13 décembre 1998 - 13 décembre 2007. Cela fait 9 ans, jour pour jour, que le journaliste Norbert Zongo, alors directeur de publication de L’Indépendant, et trois de ses compagnons d’infortune, ont été sauvagement tués sur la route de Sapouy. Depuis, le Collectif des organisations démocratiques de masse et de partis politiques, créé à l’occasion, réclame justice et vérité pour notre confrère à travers marches et meetings.

La célébration de l’anniversaire de cet odieux crime est devenu un "rendez-vous annuel" et a permis hier encore de remobiliser les militants du Collectif et d’afficher leur détermination à poursuivre la lutte, laquelle est placée, cette année, sous le signe du rejet du non-lieu et de la réouverture du dossier Norbert Zongo.

Le samedi 8 décembre 2007, le Collectif a livré un point de presse à la Bourse du travail de Ouagadougou au cours duquel le programme de l’anniversaire de l’assassinat de Norbert Zongo a été communiqué. Le calendrier arrêté n’a pas subi de modification. Ainsi donc, dans la matinée du jeudi 13 décembre 2007, les militants du Collectif ont été conviés dès 7h, au cimetière de Gounghin à Ouagadougou, pour le dépôt des gerbes de fleurs sur les tombes de l’illustre disparu et de ses trois compagnons d’infortune que sont Blaise Ilboudo, Ablassé Nikièma et Ernest Zongo. Pendant ce temps, la place de la Nation recevait du monde dont la plupart portait un foulard noir au cou en signe de deuil.

8h 30. Une effervescence particulière commence à régner. Le top de départ de la marche est imminent. Un groupe de jeunes filles se mettent devant avec une banderole "Contre le non-lieu, contre la vie chère, contre une école au rabais, pour les libertés démocratiques et la justice sociale". Derrière elles, des rangs se forment. La Confédération générale (CGT-B) se distingue par les drapeaux rouges brandis par ses militants. L’UNIR/MS aussi. Les ouailles de Me Bénéwendé Sankara sont habillés en tee-shirts portant le logo de leur parti.

Les sifflets résonnent en chœur. L’on se croyait dans un stade. La marche démarre, mais est vite stoppée. Que se passe-t-il ? "Il faut mettre de l’ordre", lance d’un ton martial, une voix. On soupçonne des intrus dans les rangs. "Où sont les brassards ?", demande un jeune, visiblement énervé qui, au passage, menace des usagers de la route qui voulaient forcer le passage. "Vite, doublez les brassards", dit un autre qui distribuait des morceaux de tissus à ceux qui portaient déjà celui qui est de couleur bleue.

Données:
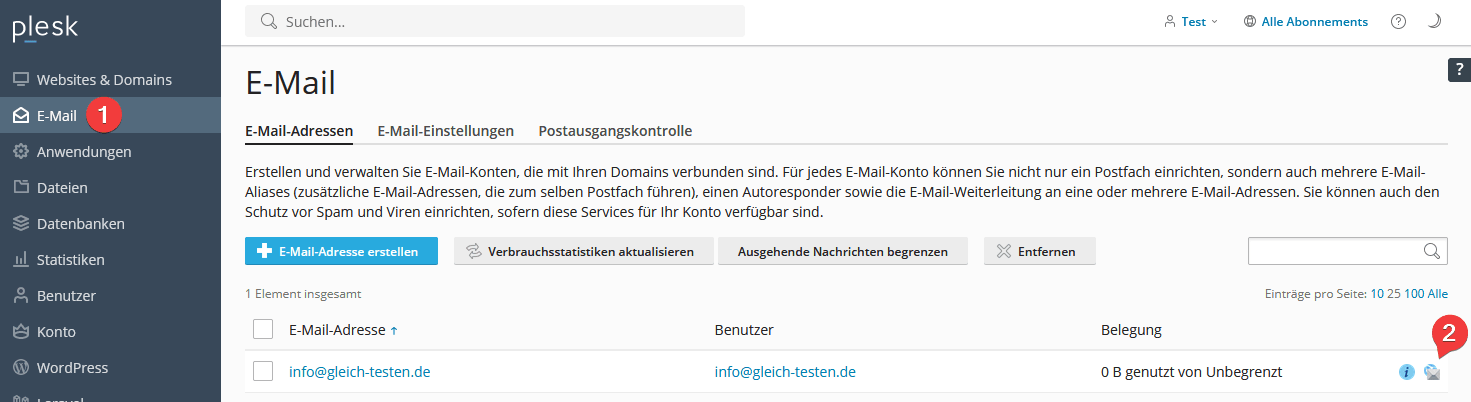Open Websites & Domains in sidebar
1471x402 pixels.
pos(104,79)
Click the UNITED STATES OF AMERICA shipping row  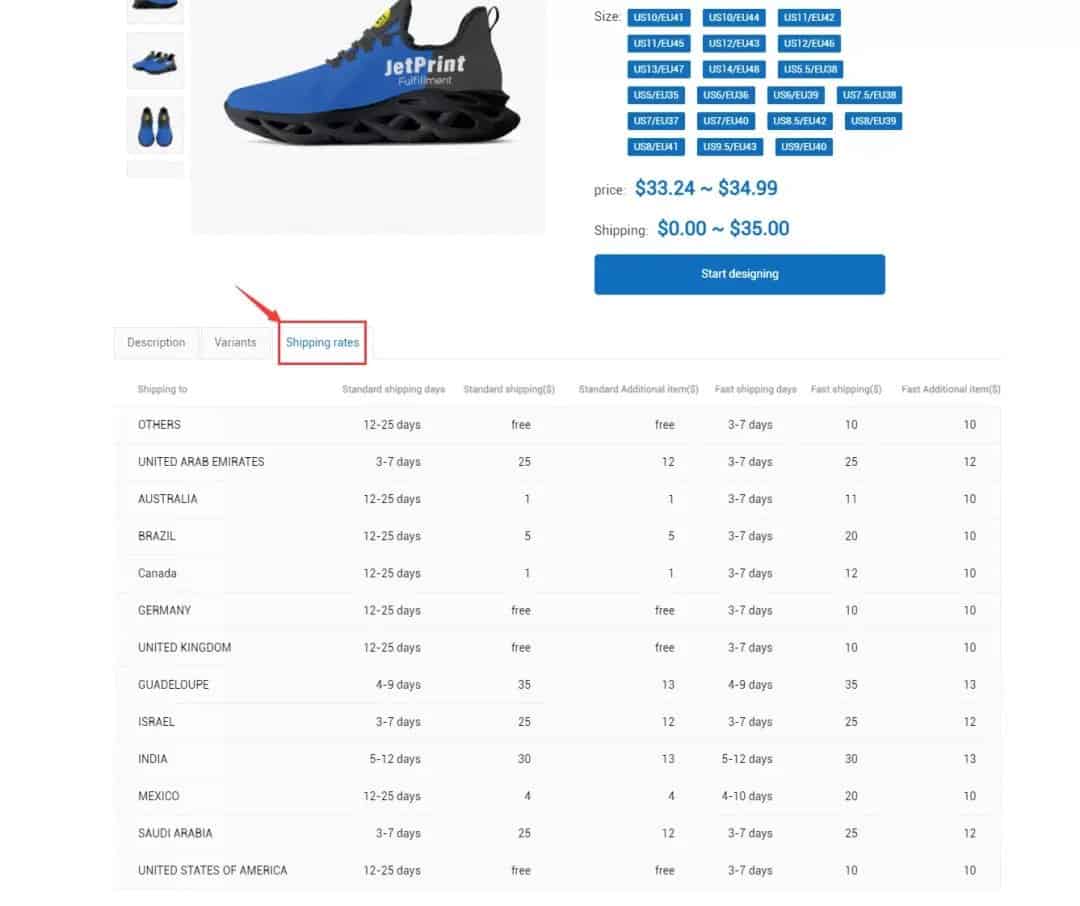558,870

Travail demandé:
1) Dites si chacune des affirmations suivantes concorde avec l’article sur l’anniversaire de la mort de Norbert Zongo, en répondant par oui ou non et en citant à l’identique les mots qui tranchent. (a) Norbert Zongo dirigeait la publication de L’Indépendant. (b) Le calendrier annoncé lors du point de presse a été modifié. (c) Les militants de la CGT-B portaient des tee-shirts au logo de leur parti.
2) Recopiez mot pour mot le passage de l’article sur Norbert Zongo qui va de « 8h 30. Une effervescence » jusqu’à « de leur parti. ».
3) Reprenez l’article sur la marche à la mémoire de Norbert Zongo là où il s’arrête.

Réponses ci-dessous:
1)
(a) Oui : « alors directeur de publication de L’Indépendant »
(b) Non : « Le calendrier arrêté n’a pas subi de modification. »
(c) Non : « La Confédération générale (CGT-B) se distingue par les drapeaux rouges brandis par ses militants. »

2)
8h 30. Une effervescence particulière commence à régner. Le top de départ de la marche est imminent. Un groupe de jeunes filles se mettent devant avec une banderole "Contre le non-lieu, contre la vie chère, contre une école au rabais, pour les libertés démocratiques et la justice sociale". Derrière elles, des rangs se forment. La Confédération générale (CGT-B) se distingue par les drapeaux rouges brandis par ses militants. L’UNIR/MS aussi. Les ouailles de Me Bénéwendé Sankara sont habillés en tee-shirts portant le logo de leur parti.

3)
« La jeunesse Wollosso...A bas ! »

« La jeunesse Mapouka...A bas ! »

La marche redémarre avec de multiples arrêts pour donner des consignes, mettre de l’ordre dans les rangs et dégager la circulation, car les forces de sécurité s’étaient contentées de bloquer certaines issues où le trafic perturberait le trajet des marcheurs. L’itinéraire allait de la place de la Nation à l’avenue Houari- Boumédienne (voie qui longe le cimetière municipal de Ouagadougou), en passant par le rond-point des Nations unies et l’avenue Kwamé-N’Krumah. Le dernier tournant pour rejoindre le point d’origine, c’est au niveau de la grande cathédrale.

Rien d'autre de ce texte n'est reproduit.